═══ Source

On Oct. 28, Meadowvale Four Rinks in Mississauga was the site of an official dedication ceremony honouring Johnny Bower, the legendary Canadian professional hockey player and philanthropist.
The dedication recognized Bower’s outstanding volunteer contributions to many Mississauga-based organizations, including the Meadowvale Minor Hockey Association. The master of ceremonies was Ward 9 Councillor Pat Saito, who brought the request to municipal council to dedicate a rink to Bower shortly after the icon passed away in 2017, at the age of 93.
“It is an honour to recognize Johnny Bower at the arena where he was well known as a mentor to many young hockey players and where his grandchildren skated,” said Saito. “My only regret is Johnny is not here to receive this well-deserved recognition.”
With a permanent plaque, sign and centre-ice logo, Saito dedicated rink one at the arena to Bower. Meadowvale Four Rinks is the closest arena to the Bower family home and rink one the most prominent surface at the arena. One was also the jersey number worn by Bower throughout his 12-year career with the Toronto Maple Leafs.
Other speakers were Mayor Bonnie Crombie, Jennifer Evans (Peel Regional Police Chief), Dale Smith (Bower’s eldest grandchild and family representative) and Richard Foote (Meadowvale Minor Hockey Association president).
“Johnny Bower encapsulated the spirit of belonging, a value that we embrace in the City of Mississauga,” said Crombie. “He was, of course, a phenomenal hockey player but more than that, his work as a philanthropist, coach and mentor are qualities that will help keep his spirit alive in Mississauga and beyond.”

══════

### Problems to solve
A - In the dedication article, what jersey number did Bower wear during his career with the Toronto Maple Leafs?
B - Write out the passage of the dedication article starting at "On Oct. 28, Meadowvale" and ending at "player and philanthropist.", word for word.

═══ Given material

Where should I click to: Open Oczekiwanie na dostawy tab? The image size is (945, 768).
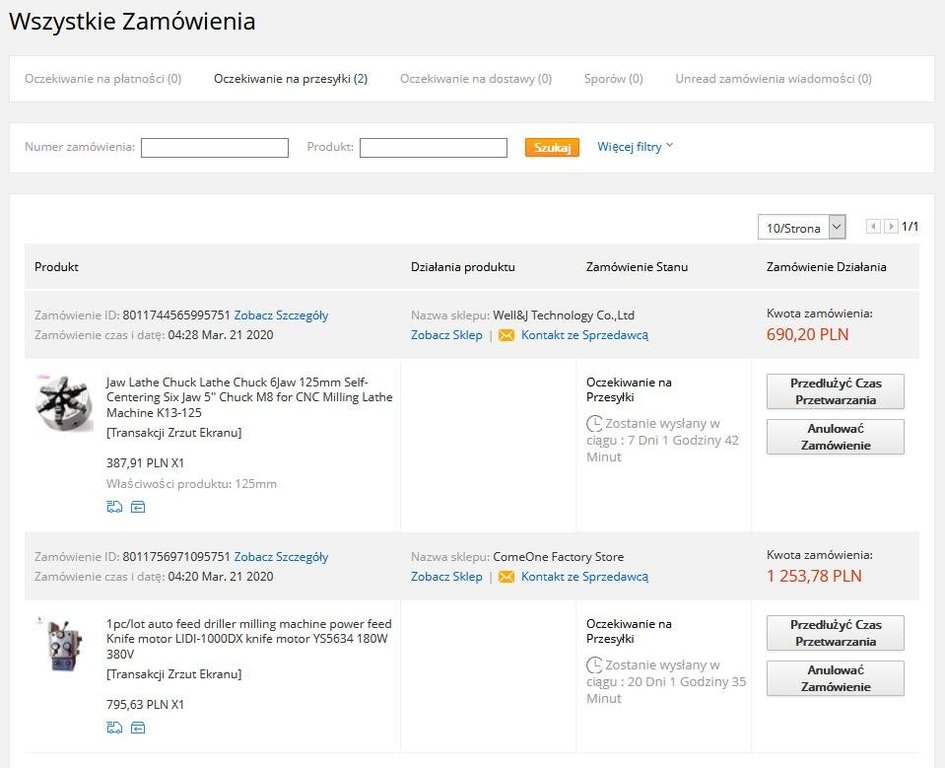click(x=475, y=78)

══════

### Results in order
A - Number one.

B -
On Oct. 28, Meadowvale Four Rinks in Mississauga was the site of an official dedication ceremony honouring Johnny Bower, the legendary Canadian professional hockey player and philanthropist.